As maintainers, we expect

  1. Users run snmpsim separately to emulate SNMP agents, where they don't really care what version of pysnmp is in that project.
  2. When users need to select a specific version of pysnmp, they’re building their own SNMP applications, which shouldn't require snmpsim in the same project.

That's why we want to learn from you more details of your project. If you can explain further, we might reconsider the priority (currently set to low).

Besides, snmpsim won't forever stick to PySNMP 6.2, because now PySNMP has lifecycle statements for all releases and we will upgrade it to 7.x before the end-of-life date of 6.2.

svenpanne commented 2 weeks ago

In our project we have integration tests using snmplib and we have code using pysnmp. The virtual environment we use contains both packages, and I have a hard time believing that this is a very uncommon setup. Giving every tiny tool its own venv/container/whatever to work around such dependency problems does not scale at all.

Regarding the lifecycles: AFAICT this would mean that every project which uses both packages will effectively be pinned to 6.2.6 for another 11 months, right? At least if snmpsim is not updated in the meantime.

lextm commented 2 weeks ago

Our current plan is to stabilize the API surface on the 7.1 branch. Therefore, it is likely that snmpsim will transition directly from PySNMP 6.2 to 7.1. While we do not have an exact timeline for this transition yet, it is essential for us to complete it before the end-of-life date of PySNMP 6.2.

Nevertheless, if we were to support scenarios similar to yours, we may need to release at least three versions compatible with PySNMP 6.2, 7.0, and 7.1 respectively.

After careful internal discussions, we have decided to classify this scenario as unsupported. We believe that it is very common to run multiple virtual environments for the same task.

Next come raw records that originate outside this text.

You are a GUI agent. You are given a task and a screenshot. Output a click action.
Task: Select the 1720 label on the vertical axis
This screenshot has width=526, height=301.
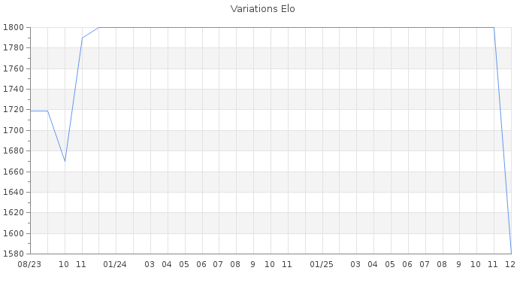pyautogui.click(x=14, y=110)
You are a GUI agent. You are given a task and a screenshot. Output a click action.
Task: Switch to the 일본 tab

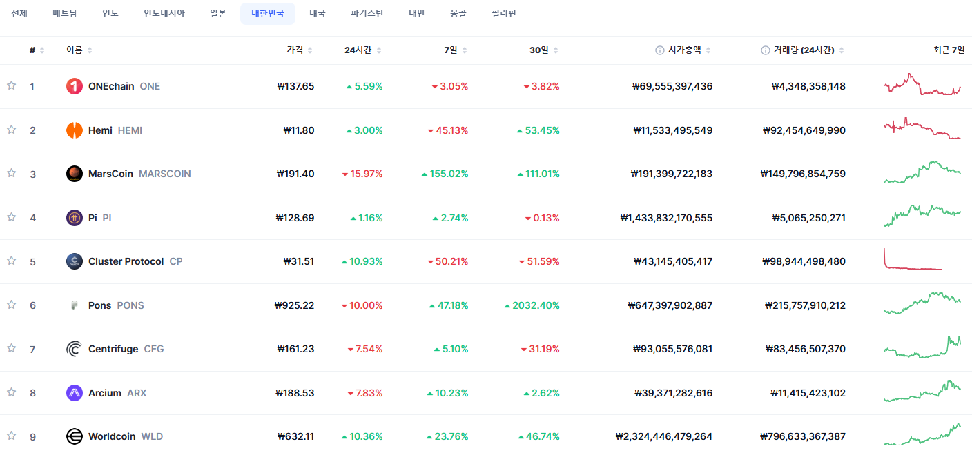(218, 14)
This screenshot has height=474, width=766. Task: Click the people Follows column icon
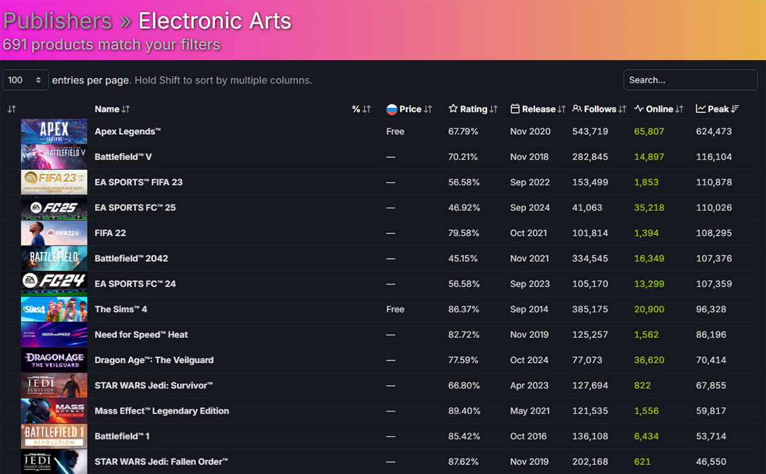[577, 109]
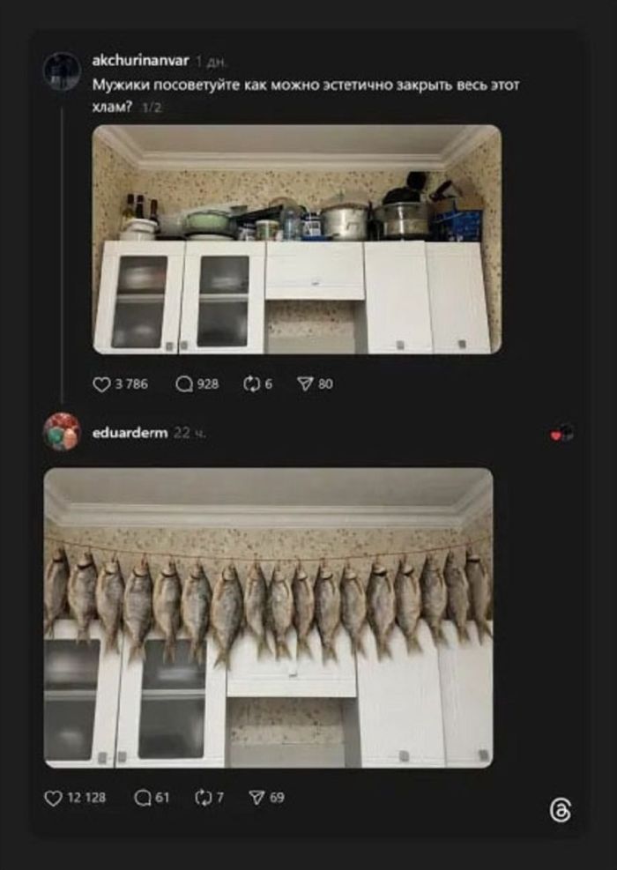617x870 pixels.
Task: Open comments on akchurinanvar's post
Action: 183,384
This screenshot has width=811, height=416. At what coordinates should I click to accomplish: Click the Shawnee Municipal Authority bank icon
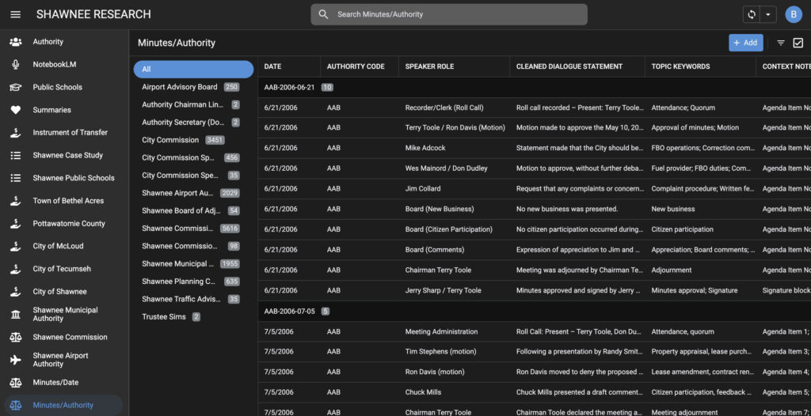[x=15, y=315]
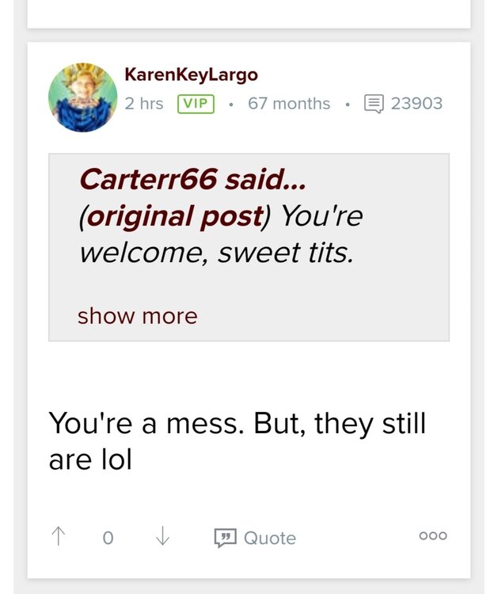Click the vote score of 0
The width and height of the screenshot is (498, 594).
(108, 538)
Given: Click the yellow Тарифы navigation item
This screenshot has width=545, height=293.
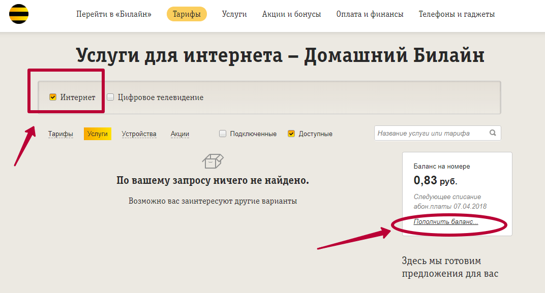Looking at the screenshot, I should click(x=186, y=14).
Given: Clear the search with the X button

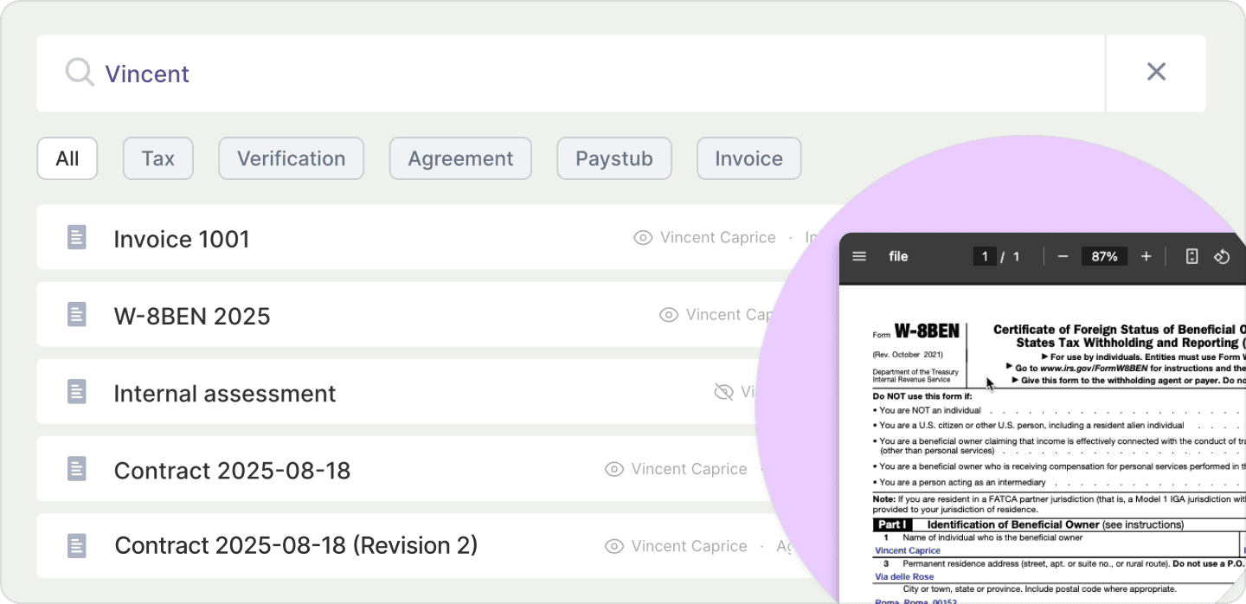Looking at the screenshot, I should [1156, 72].
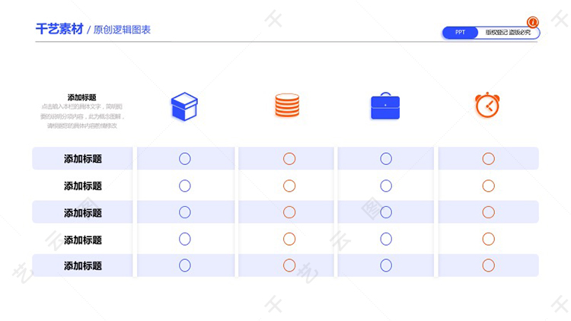Select fourth-row circle under the alarm clock
Image resolution: width=571 pixels, height=321 pixels.
[x=488, y=239]
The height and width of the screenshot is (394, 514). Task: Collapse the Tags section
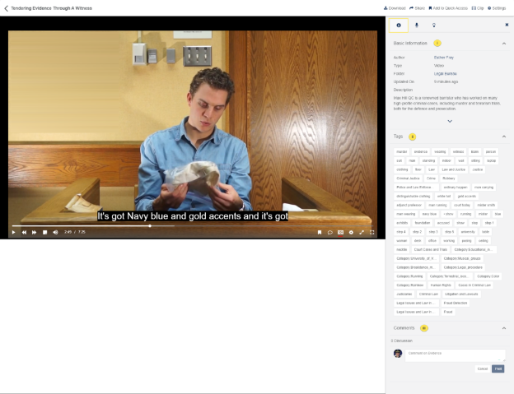[x=503, y=137]
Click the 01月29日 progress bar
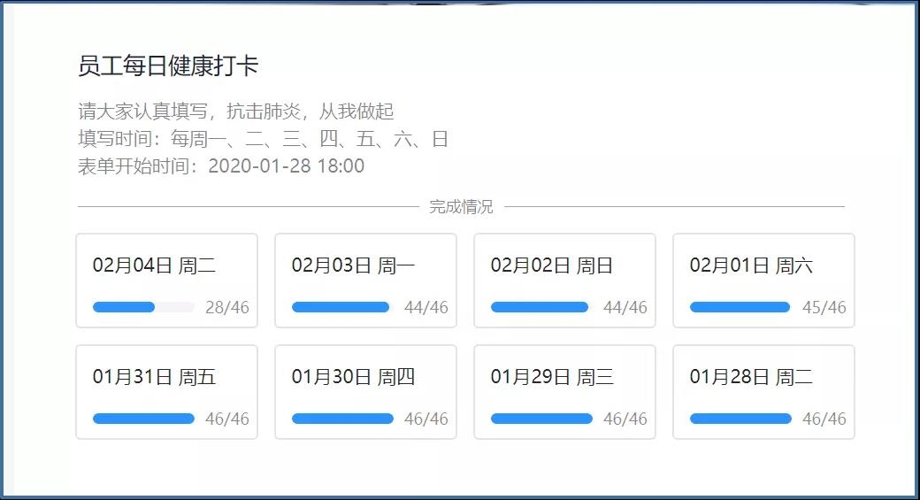 [541, 419]
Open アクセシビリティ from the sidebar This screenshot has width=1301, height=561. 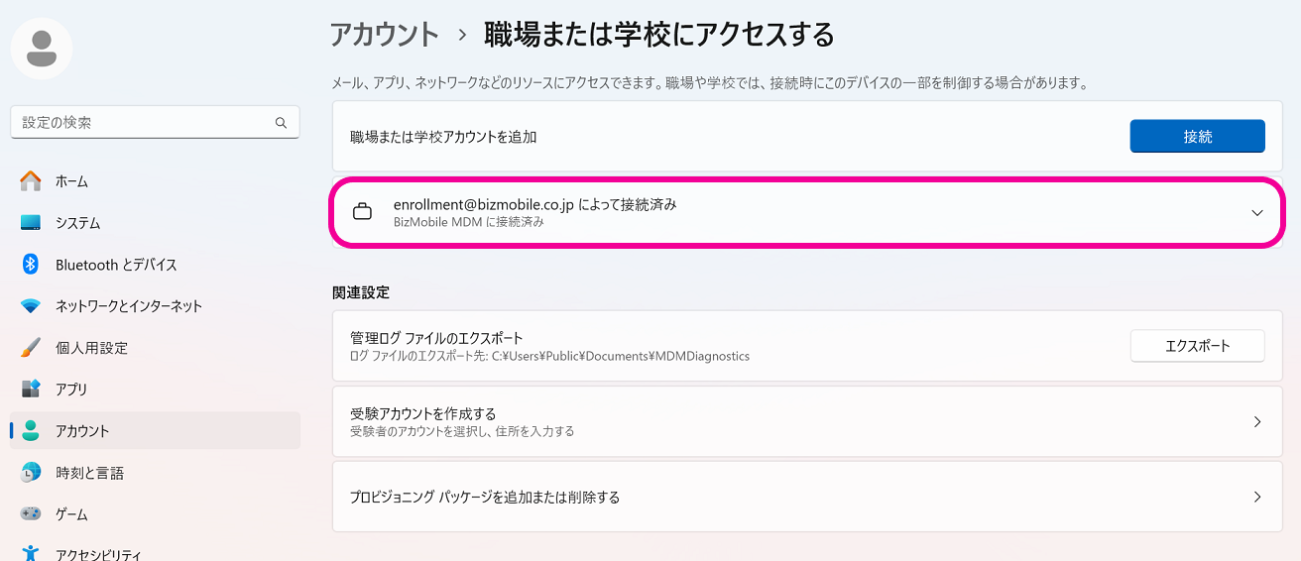pos(98,554)
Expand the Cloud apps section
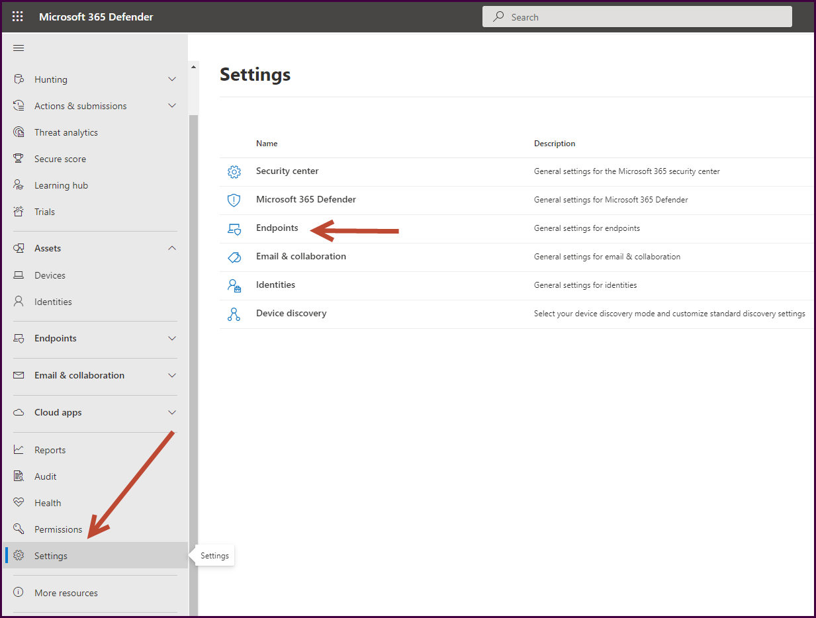This screenshot has width=816, height=618. click(x=172, y=412)
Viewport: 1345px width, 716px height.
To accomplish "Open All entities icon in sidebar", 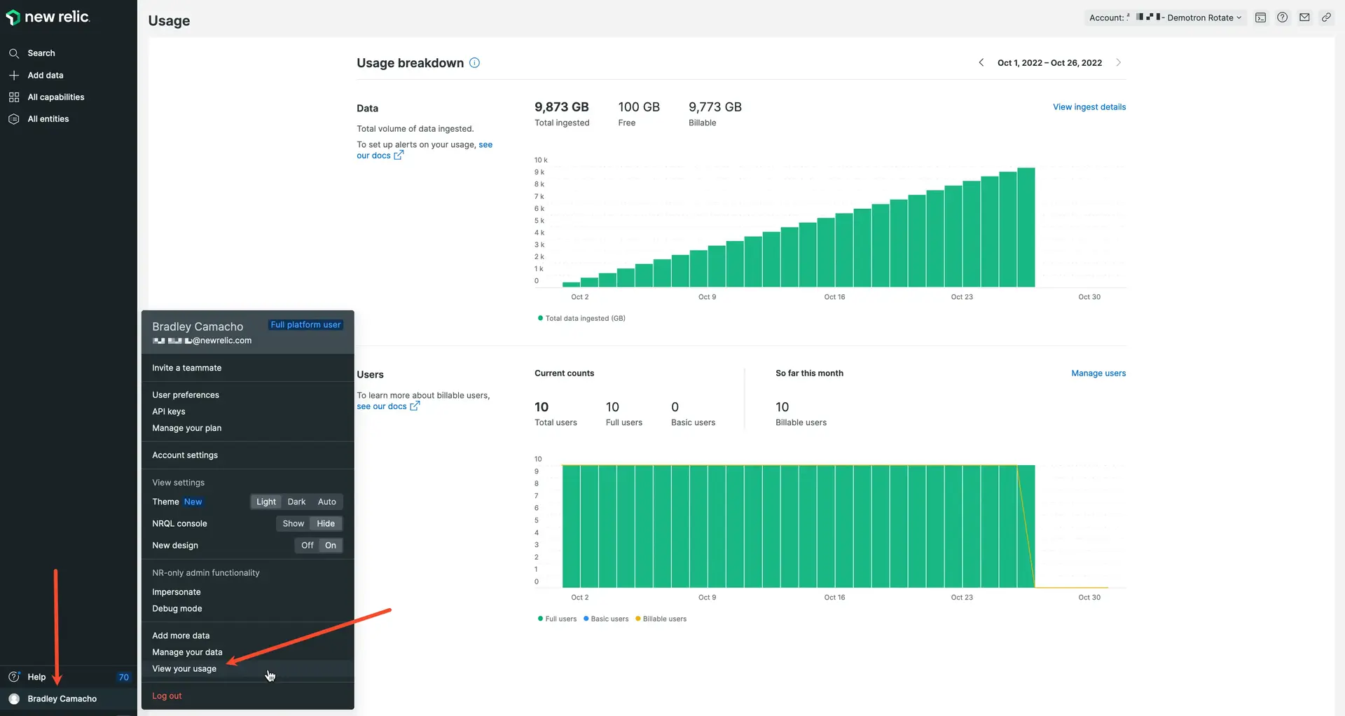I will 14,119.
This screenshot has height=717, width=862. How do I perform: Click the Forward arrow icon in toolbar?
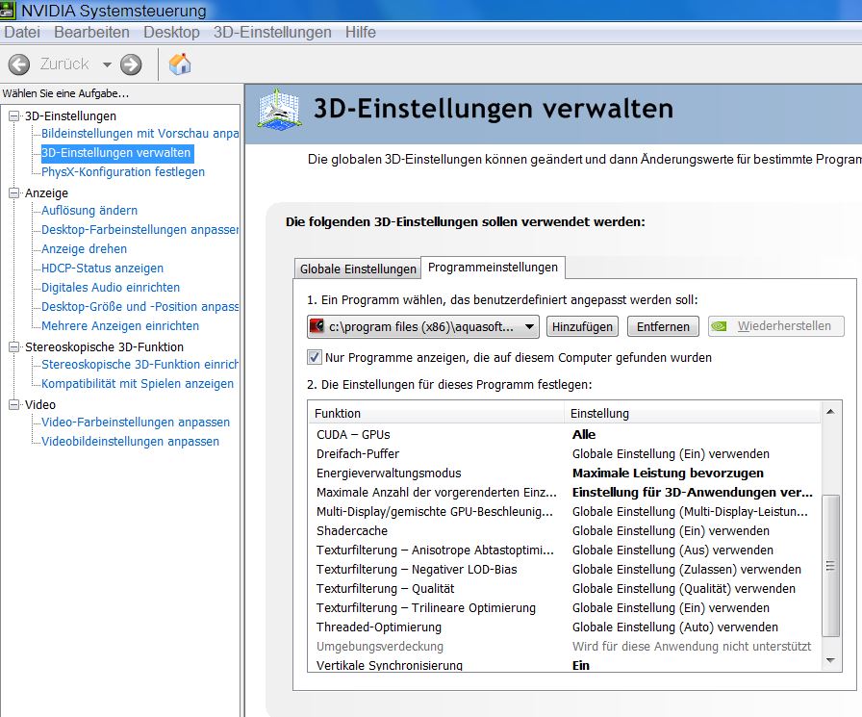[x=131, y=64]
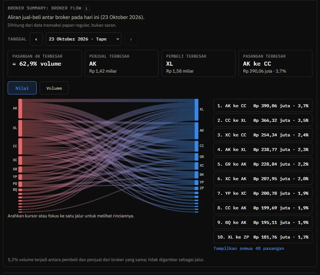Open the Broker Flow info icon
Viewport: 320px width, 275px height.
click(86, 8)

svenpanne commented 2 weeks ago

Hmmm, that's very unfortunate that the scenario is suddenly declared as being unsupported. I still find it hard to believe that it's uncommon to use snmpsim and pysnmp in a single project in a single venv. Having separate venvs for every tiny tool is simply not an option for non-trivial projects, Checkmk for example pulls in >380 packages, ending up with >150 executables in the venv.

And if every release of 6.2, 7.0 and 7.1 breaks something API-wise, it would simply be good to have working snmpsim versions for each of those releases. You expect, after all, your library "customers" to adapt their SW to those changes, so I guess you could do that for your SW, too. :wink:

lextm commented 2 weeks ago

Our priority is to serve a group of commercial customers that depend on PySNMP/PySMI/snmpsim, and none of them has such a requirement. So, we don't currently consider your request "common". Things might change in the future and we will adapt accordingly.

Another option you (or anyone in a similar situation) might consider is to fork snmpsim on your own and create the releases for your integration testing.